I have had a stalker. He's followed me through several productions. I've smacked him in the face with the door to the booth he's been so close to my ass. And he was kinda creepy. I never knew his name, but I knew I should know him from somewhere...especially because he was giving me the eye. You know the one...the eyebrow goes up...they look like they are looking at something really hot .... and me being SO not hot in my hoodies & bellbottoms...oh yea & with this face....looks behind me to see who's coming.
And he always laughs at me and continues to stand in my bubble, looking at me all funky like.
So tonite, after Mud I was talking to Katrina & he comes to say hi to Katrina (so I get the impression Katrina's been standing behind me everytime I've gotten the look)....and TJ (being the cocky, big mouthed mother fucker he is) introduces me to Jon Paul.
And did I forget to mention that the guys hot...it's just the eye thing that gives me the willies.

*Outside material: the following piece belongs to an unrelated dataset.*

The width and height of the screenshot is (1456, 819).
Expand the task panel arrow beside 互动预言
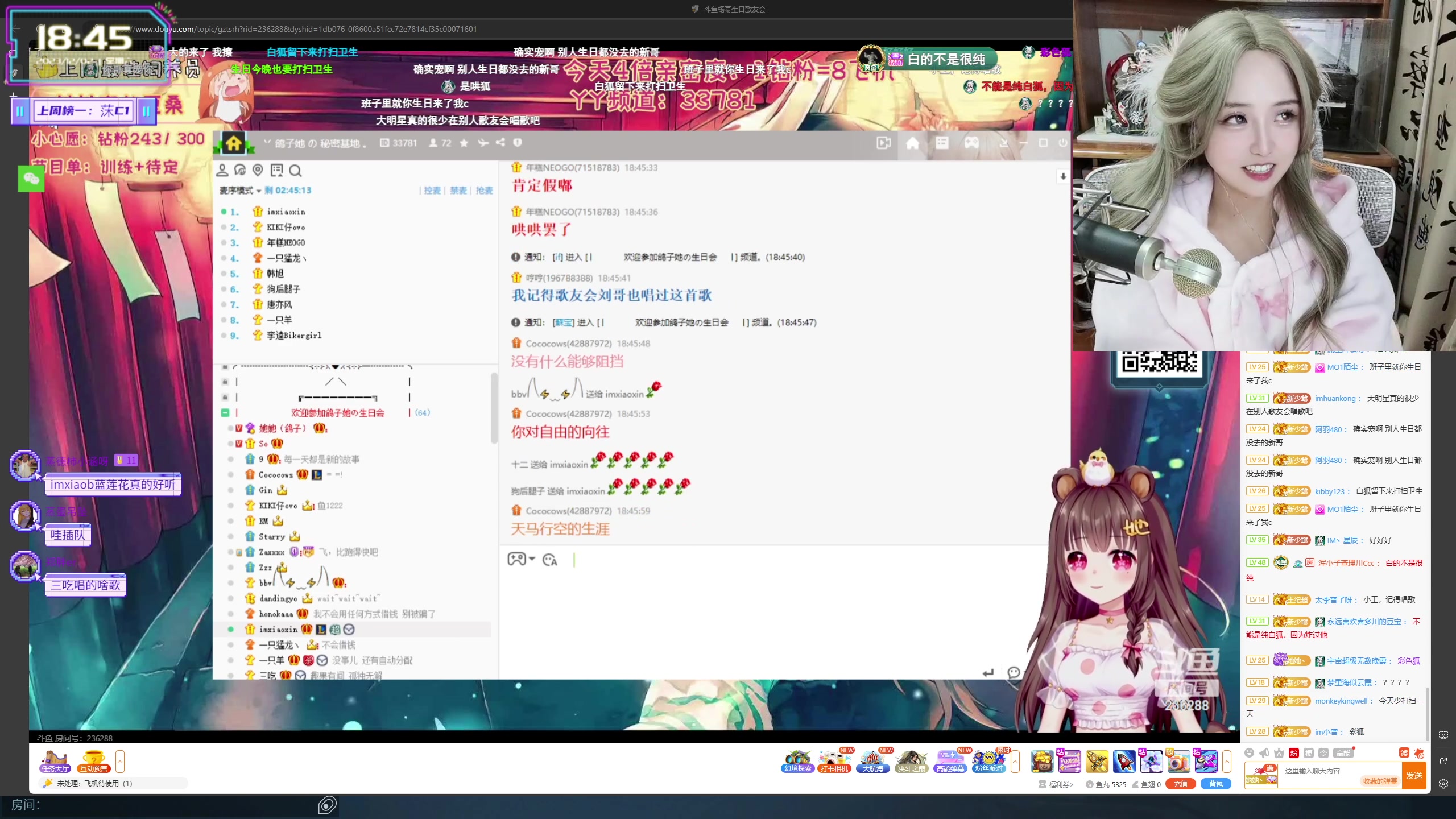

So TJ explains to JP (it makes me laugh to say things this way) how when I first came to LVLT he (TJ) thought it was SO fucking funny that JP came to my shows & went inside to see me & say how good it was to see me (all the while doing that eye thing) and I would just be like "Who is that weird mother fucker, does anybody know him because he creeps me the fuck out"
And JP says, "Wow, I'm sorry, I just wanted to get to know you. I can't remember where I know you from, but I remember when we first met I thought to myself, I have some awesome chemistry with this person"
And I stand there looking at him with the classic Megan "What the fuck" look on my face thinking....who the fuck has chemistry with me? I'm an asshole. He is as weird as I thought.
So, to make a long story not pay off in any way...
We went to the bar, had some drinks...
And YES. He's a certifiable psycho.
Which makes him SO my type.
So, after this week when Jeff & I have our random night of flirting of drinking...
JP has asked me on a date. I've heard of dates. I hear they give them to prisoners of war....so I'll probably back out of it....Because TJ has offered to chaperone...and he fucking started it...so I'm going to kill him.
Boys make me ill this week. I think I'll go back to chasing Jolene.
juxtapose:
Give it up for psychos!
tatpunkgurl13:
Thank you for the support...it means a lot.